Wherever a line of the data contains "computer", copy that line.

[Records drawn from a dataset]

::::

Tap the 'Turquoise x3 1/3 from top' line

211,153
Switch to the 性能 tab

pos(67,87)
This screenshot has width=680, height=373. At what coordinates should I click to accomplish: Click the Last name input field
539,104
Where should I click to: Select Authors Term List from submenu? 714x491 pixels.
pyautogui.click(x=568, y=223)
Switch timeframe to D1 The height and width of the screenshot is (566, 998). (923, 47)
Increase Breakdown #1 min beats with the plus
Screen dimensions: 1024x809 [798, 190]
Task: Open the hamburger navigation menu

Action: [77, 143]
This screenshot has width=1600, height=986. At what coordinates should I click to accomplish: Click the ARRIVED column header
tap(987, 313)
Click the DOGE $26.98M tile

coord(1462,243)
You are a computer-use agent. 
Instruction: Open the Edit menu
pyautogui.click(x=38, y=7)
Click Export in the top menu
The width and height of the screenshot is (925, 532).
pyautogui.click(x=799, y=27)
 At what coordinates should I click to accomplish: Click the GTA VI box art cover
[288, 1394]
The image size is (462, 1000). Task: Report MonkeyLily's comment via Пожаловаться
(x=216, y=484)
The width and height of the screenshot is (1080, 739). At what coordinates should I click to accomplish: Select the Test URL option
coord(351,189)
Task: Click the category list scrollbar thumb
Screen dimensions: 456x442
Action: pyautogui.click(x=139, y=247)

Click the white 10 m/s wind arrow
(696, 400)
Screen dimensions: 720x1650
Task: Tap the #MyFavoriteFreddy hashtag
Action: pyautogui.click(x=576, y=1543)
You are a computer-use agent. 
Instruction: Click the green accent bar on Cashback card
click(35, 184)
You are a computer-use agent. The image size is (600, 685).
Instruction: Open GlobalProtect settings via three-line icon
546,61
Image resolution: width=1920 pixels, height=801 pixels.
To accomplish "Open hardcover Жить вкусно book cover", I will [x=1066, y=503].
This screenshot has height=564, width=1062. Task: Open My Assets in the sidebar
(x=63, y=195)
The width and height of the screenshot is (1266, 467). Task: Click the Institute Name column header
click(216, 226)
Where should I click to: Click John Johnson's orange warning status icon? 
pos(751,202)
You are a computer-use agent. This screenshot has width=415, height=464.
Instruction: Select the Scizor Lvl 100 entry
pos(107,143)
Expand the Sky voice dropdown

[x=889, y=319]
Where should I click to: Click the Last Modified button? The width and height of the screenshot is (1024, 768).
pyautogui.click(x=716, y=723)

::::

▶ EXPECTED ANSWER
You are a computer-use agent. 
You are a computer-use agent. 
You are a computer-use agent. The image size is (600, 685).
You are a computer-use agent. This screenshot has width=415, height=464.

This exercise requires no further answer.